__ASSIGNMENT__. When you reach the line that contains "Where should I", give it back exactly along with each line after it to the end of the entries; skip any pictures.

__DATA SHOWN__.

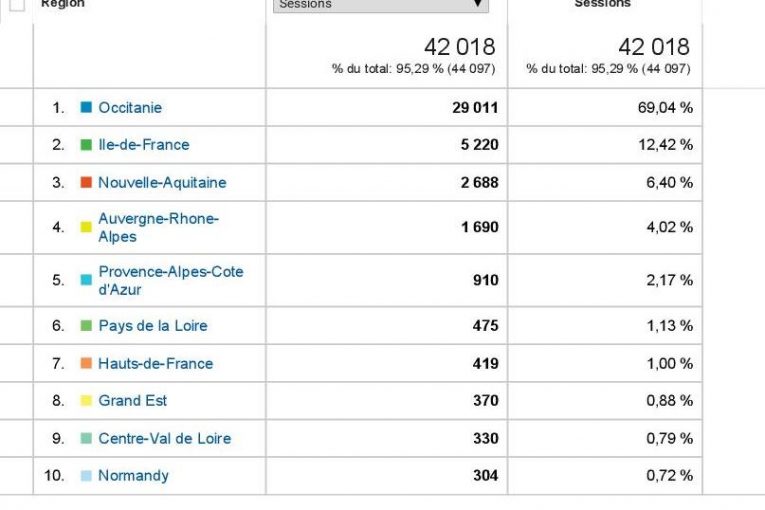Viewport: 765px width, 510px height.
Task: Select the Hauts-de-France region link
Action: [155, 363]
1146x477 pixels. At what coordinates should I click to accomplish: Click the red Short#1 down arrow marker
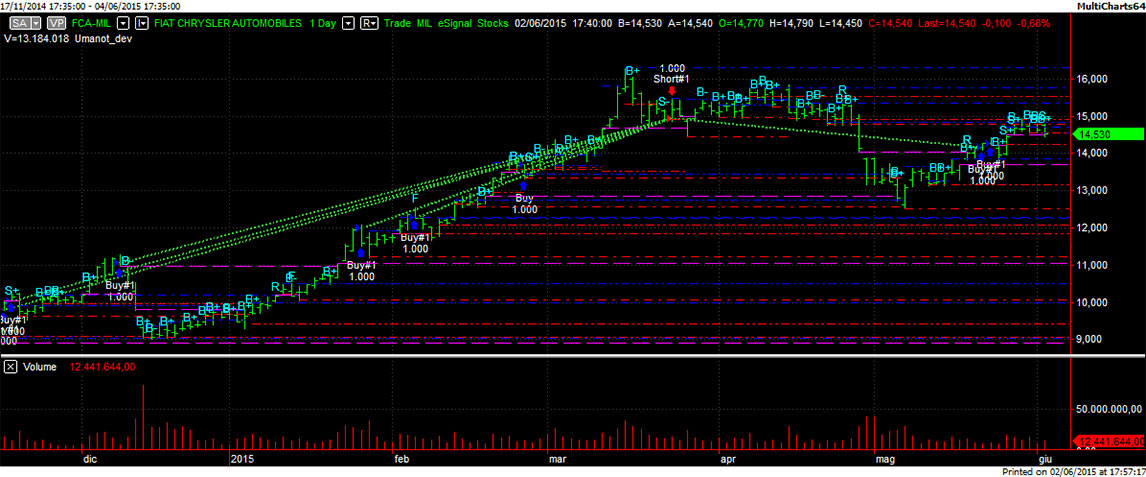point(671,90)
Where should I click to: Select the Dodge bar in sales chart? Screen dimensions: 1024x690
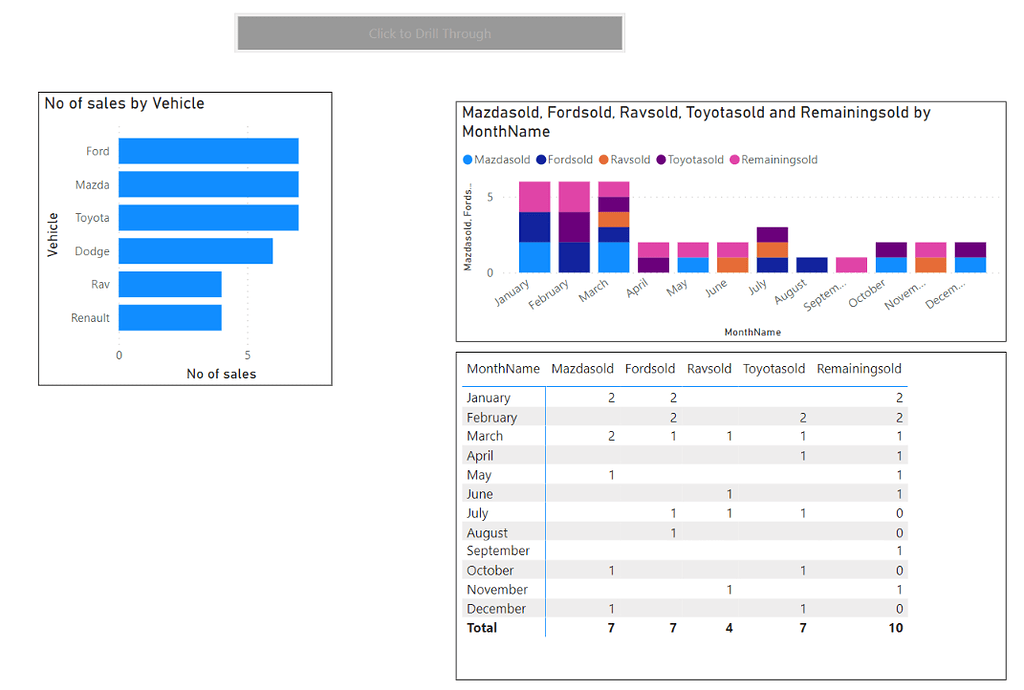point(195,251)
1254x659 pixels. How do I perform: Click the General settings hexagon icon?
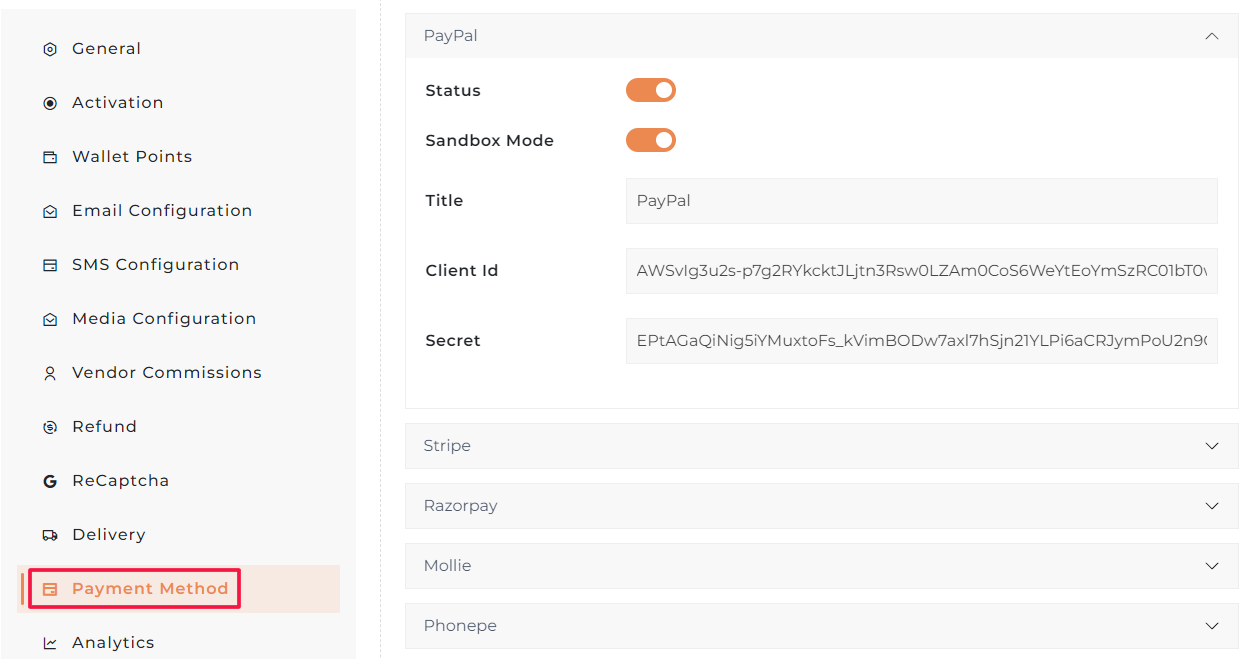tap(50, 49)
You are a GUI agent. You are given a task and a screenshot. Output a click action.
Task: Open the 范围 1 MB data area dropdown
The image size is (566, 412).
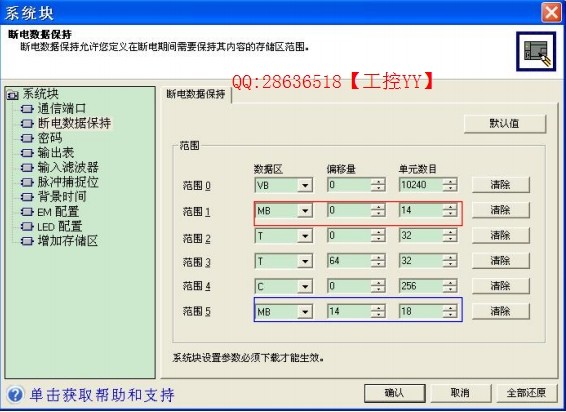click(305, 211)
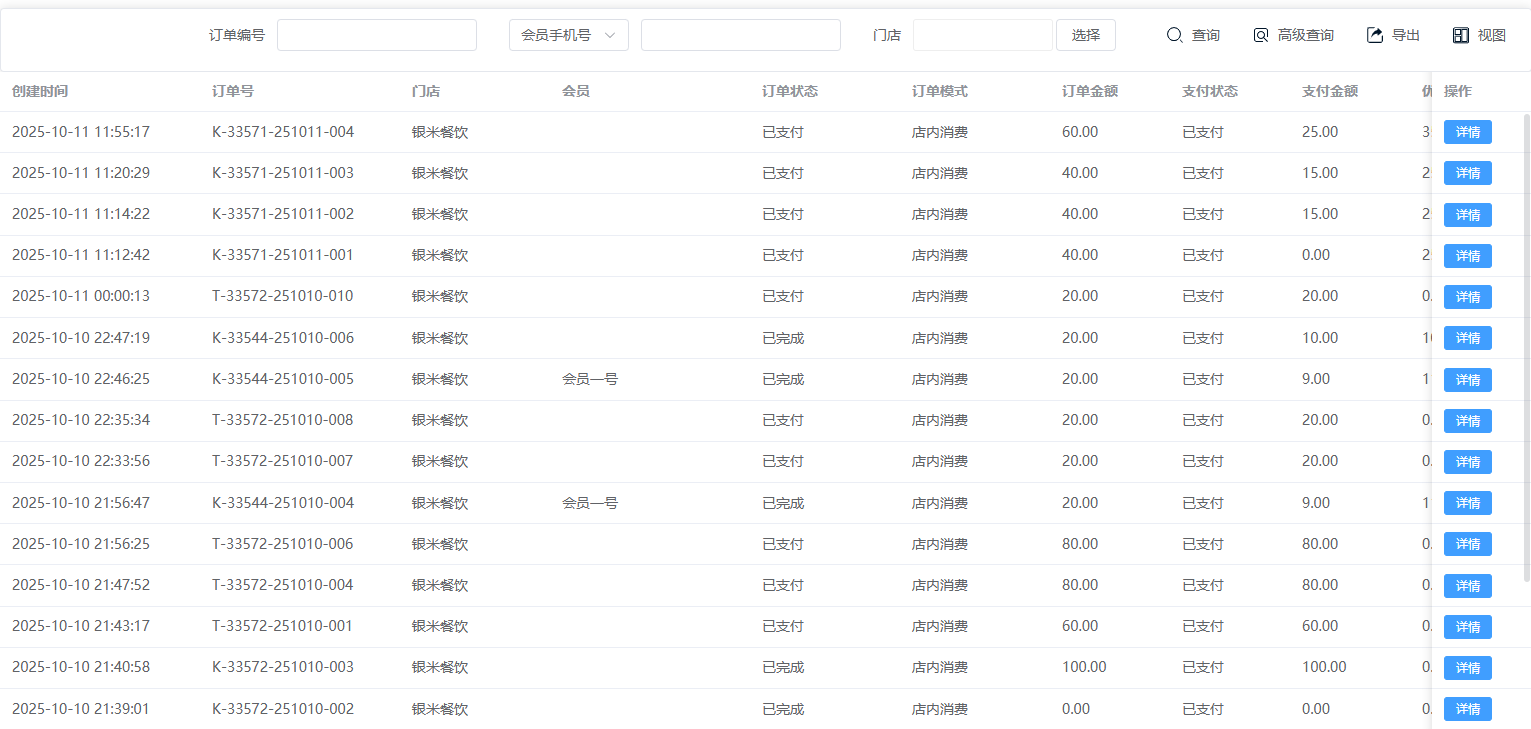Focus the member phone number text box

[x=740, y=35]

__SOLUTION FOR THIS PROBLEM__.
Where should I click to: Select the Dodge bar in sales chart? Screen dimensions: 1024x690
point(195,251)
1254x659 pixels. How do I perform: Click the General settings hexagon icon?
tap(50, 49)
You are a GUI agent. You are given a task and a screenshot. Output a click action.
Task: Open the 范围 1 MB data area dropdown
The image size is (566, 412).
click(305, 211)
Focus the member phone number text box

[x=740, y=35]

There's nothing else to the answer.